Speaking of a labor shortage, no one could have predicted the need that arose following the Great Atlantic Hurricane, which ripped through New England on September 14, 1944. In the aftermath of the storm, the Camp Edwards prisoners helped clear fallen trees and debris from the Cape’s roadways and beaches. They also repaired damage at local boatyards and built roads near the base, including Sandwich Road in Bourne—all under the guard of the 1114th SCU Military Police.

Back at the base, the men ran the tree trunks and branches through portable sawmills, which had been shipped to Camp Edwards from the state of Washington and were set up a short distance from the POW camp. Through this effort, Ellis says the prisoners helped salvage several million board feet of lumber, which would later be used for military construction purposes.

West Dennis resident Margaret Eastman, 84, recalls seeing the prisoners at work. “We moved to Dennisport just in time for the September 1944 hurricane,” Eastman says. “The cleanup from that storm went on for months, even years. As a young girl of 13, my friends and I would watch the army trucks go through town loaded with young—and they were very young—war prisoners. They seemed glad to see us and waved to us, said things we couldn’t understand, but they were smiling. We didn’t do more than wave back at them as they rode through.”

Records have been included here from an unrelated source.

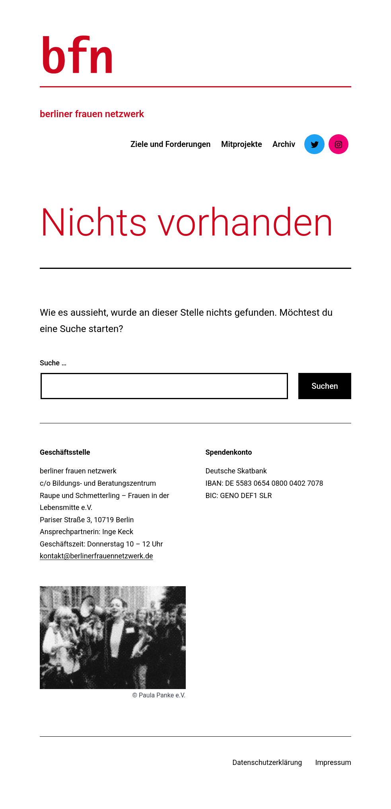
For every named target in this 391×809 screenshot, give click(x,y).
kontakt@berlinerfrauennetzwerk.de (96, 556)
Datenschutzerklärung (267, 762)
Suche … (53, 363)
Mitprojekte (241, 144)
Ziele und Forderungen (170, 144)
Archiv (283, 144)
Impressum (333, 762)
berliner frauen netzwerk (92, 114)
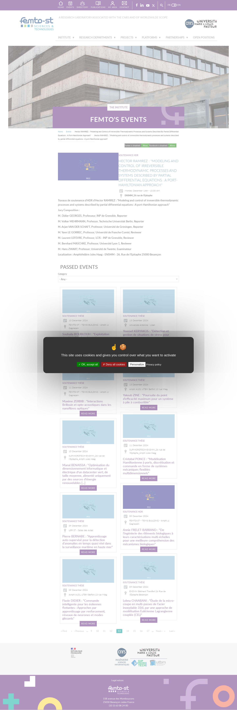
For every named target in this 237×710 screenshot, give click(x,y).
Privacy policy (153, 364)
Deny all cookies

A lifelong resident of Harwich, Albert Raneo, 83, has similar memories. “I remember the POWs from Germany, dressed in blue coveralls, being transported between strawberry farms, cranberry bogs, and areas that suffered severe damage from the hurricane,” Raneo says. “They did a lot of great work, particularly in Onset where my grandmother lived. The damage there was extensive.”

According to news clippings from the period, Cape residents were wary of the prisoners, and there were a few instances of prisoners making escape attempts. According to Sheedy and Coogan’s book, a prisoner named Victor Gleiberger ran away from a work detail in Cotuit. He was caught a few days later after hiding in bogs in Santuit.

As a boy, Ellis lived with his grandparents in Sagamore Village  and had multiple first-hand encounters with the prisoners. Ellis, 82, wrote of some of these experiences—including a run-in with a prisoner on the run—in a recent edition of Post Scripts, the newsletter for the Bourne Historical Society.

One afternoon in 1944, residents in the area were warned that some prisoners were at large, and to be vigilant. “I vividly remember needing to go outside,” Ellis writes, “as my grandparents had kept us inside all day. I volunteered to go out and get some kerosene from behind our barn in the backyard. As I filled up the jar halfway with kerosene, I peeked around the corner and there he was dressed in dark blue coveralls in a blue fatigue jacket with white letters reading, ‘PW.’ I ran back in the house and told my grandparents, which prompted my grandfather to patrol the yard with a bat. The prisoner was caught trying to swim across the canal under the Sagamore Bridge.”